■ TEXTE PROPOSÉ
Faire de la théologie
Faire de la théologie
1. Définitions de la théologie chrétienne⤒🔗
Au sens étymologique, le mot « théologie » peut être défini comme la parole traitant de Dieu. Dans son aspect subjectif, ce terme désigne la connaissance de Dieu, reçue par le théologien; dans son aspect objectif, il désigne la doctrine de Dieu présentée dans un livre ou un traité. Thomas d’Aquin résume ainsi le sens et la fonction de la théologie : « Theologia a deo docetur, Deum docet, et ad Deum ducit » (la théologie est enseignée de Dieu, enseigne Dieu, conduit à Dieu).
Le terme Dieu employé avec le mot « logos » désigne toujours l’objet, de telle sorte que le mot théologie désigne, à vrai dire, la doctrine qui enseigne Dieu (« Deum docet »). Le terme dans son sens habituel ne se trouve pas dans l’Écriture. Dans le titre de l’Apocalypse de Jean, dernier livre du recueil du Nouveau Testament, nous retrouvons « Jean le théologien »; il est certain que ce terme a été ultérieurement ajouté par des scribes et des copistes du livre. Cependant, cette suscription prouve que le terme a dû être très tôt employé par l’Église primitive. Les écrivains païens emploient le terme théologie pour désigner la doctrine de Dieu enseignée par leurs poètes et leurs philosophes que certains appelaient des théologiens.
Pour J.T. Mueller1, on fera un usage correct et conforme à l’Écriture du mot théologie toutes les fois qu’on lui fera désigner :
1. La connaissance particulière de Dieu que possèdent ceux qui sont appelés à exercer le ministère public, en d’autres termes la connaissance spéciale des pasteurs et des docteurs de l’Église (1 Tm 3.2).
2. La connaissance particulière de Dieu que l’on exige de ceux qui sont appelés à préparer les ministres et les docteurs chrétiens qui veulent répondre à leur vocation, en d’autres termes la connaissance spéciale des professeurs de théologie (2 Tm 2.2).
3. La connaissance générale de Dieu que possèdent tous les vrais croyants et tout particulièrement les chrétiens expérimentés, dont l’intelligence des choses spirituelles s’est approfondie par une longue méditation et une grande expérience pratique, de telle sorte que, dans leur domaine limité, ils sont capables d’enseigner les autres (1 Pi 3.15; Col 3.1).

■ EXTRAITS DE DONNÉES

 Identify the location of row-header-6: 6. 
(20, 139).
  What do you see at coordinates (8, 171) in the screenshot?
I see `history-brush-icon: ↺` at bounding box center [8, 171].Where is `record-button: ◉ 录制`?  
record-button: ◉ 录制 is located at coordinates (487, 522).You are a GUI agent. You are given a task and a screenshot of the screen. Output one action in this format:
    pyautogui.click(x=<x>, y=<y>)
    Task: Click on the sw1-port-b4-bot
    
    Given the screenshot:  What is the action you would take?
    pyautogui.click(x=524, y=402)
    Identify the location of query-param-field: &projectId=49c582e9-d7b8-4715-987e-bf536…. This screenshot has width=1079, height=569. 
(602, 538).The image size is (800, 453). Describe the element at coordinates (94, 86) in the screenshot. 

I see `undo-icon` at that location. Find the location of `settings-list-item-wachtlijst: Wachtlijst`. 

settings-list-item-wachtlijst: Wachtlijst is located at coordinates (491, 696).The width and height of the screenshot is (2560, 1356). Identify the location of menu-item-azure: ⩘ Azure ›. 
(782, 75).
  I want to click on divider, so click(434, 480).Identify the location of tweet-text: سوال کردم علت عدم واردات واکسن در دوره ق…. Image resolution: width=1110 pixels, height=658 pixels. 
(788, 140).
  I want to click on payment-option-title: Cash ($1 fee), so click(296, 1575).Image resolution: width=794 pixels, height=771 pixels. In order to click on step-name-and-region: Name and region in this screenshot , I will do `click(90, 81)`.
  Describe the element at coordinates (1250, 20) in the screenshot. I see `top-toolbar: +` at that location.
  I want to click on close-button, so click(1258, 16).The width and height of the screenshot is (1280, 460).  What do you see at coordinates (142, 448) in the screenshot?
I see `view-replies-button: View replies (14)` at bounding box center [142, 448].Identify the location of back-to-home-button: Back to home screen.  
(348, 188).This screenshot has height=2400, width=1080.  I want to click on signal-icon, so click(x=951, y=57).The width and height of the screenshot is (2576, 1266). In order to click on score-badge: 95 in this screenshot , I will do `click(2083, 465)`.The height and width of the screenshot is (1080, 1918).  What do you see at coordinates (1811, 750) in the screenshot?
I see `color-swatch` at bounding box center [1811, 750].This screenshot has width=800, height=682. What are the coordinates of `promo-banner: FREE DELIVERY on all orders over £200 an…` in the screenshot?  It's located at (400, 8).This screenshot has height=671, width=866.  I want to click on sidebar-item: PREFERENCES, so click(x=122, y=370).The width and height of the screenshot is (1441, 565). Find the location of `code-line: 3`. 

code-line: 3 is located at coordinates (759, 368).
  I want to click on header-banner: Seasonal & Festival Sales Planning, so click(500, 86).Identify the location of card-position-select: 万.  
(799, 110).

■ TÂCHES ET EXERCICES
- A) Répondez aux questions suivantes d'après le texte sur la théologie :
(i) Dans son aspect subjectif, que désigne le terme « théologie » ?
(ii) Quelle expression figure dans le titre de l'Apocalypse de Jean ?
(iii) Quelle référence biblique accompagne la connaissance spéciale des professeurs de théologie ?
- B) Rédigez la suite du texte sur la théologie à partir de sa dernière phrase.
Les items n'interviennent en rien dans ce travail.

■ RÉSULTATS
- A)
(i) La connaissance de Dieu, reçue par le théologien.
(ii) « Jean le théologien ».
(iii) 2 Tm 2.2.

- B)
Le plus souvent, on emploie ce terme pour désigner soit la doctrine chrétienne tout entière, soit la doctrine particulière relative à la personne de Dieu. Nous pensons qu’il faut préciser encore, malgré certaines divergences des théologiens à ce propos, que la théologie est la science qui étudie la révélation et les voies créatrices et rédemptrices de Dieu. Car, nous le verrons, Dieu a révélé son nom et sa nature. Cette définition de la théologie est certes assez large, mais elle est incluse dans les vues bibliques. Plus spécifiquement, la théologie est l’étude de l’Écriture. Bien que certains objecteront que les sujets étudiés par la théologie sont autres encore que l’Écriture, par exemple les langues bibliques, l’archéologie, la tradition, la liturgique, etc., nous estimons que l’objet propre de la théologie n’est examiné que par les quatre disciplines spécifiques que sont l’étude de l’Ancien Testament, du Nouveau Testament, de la dogmatique, ou théologie biblique, et celle de la pastorale. Les autres disciplines mentionnées sont certes nécessaires pour faire de la théologie, mais elles ne sont pas en tant que telles des disciplines théologiques.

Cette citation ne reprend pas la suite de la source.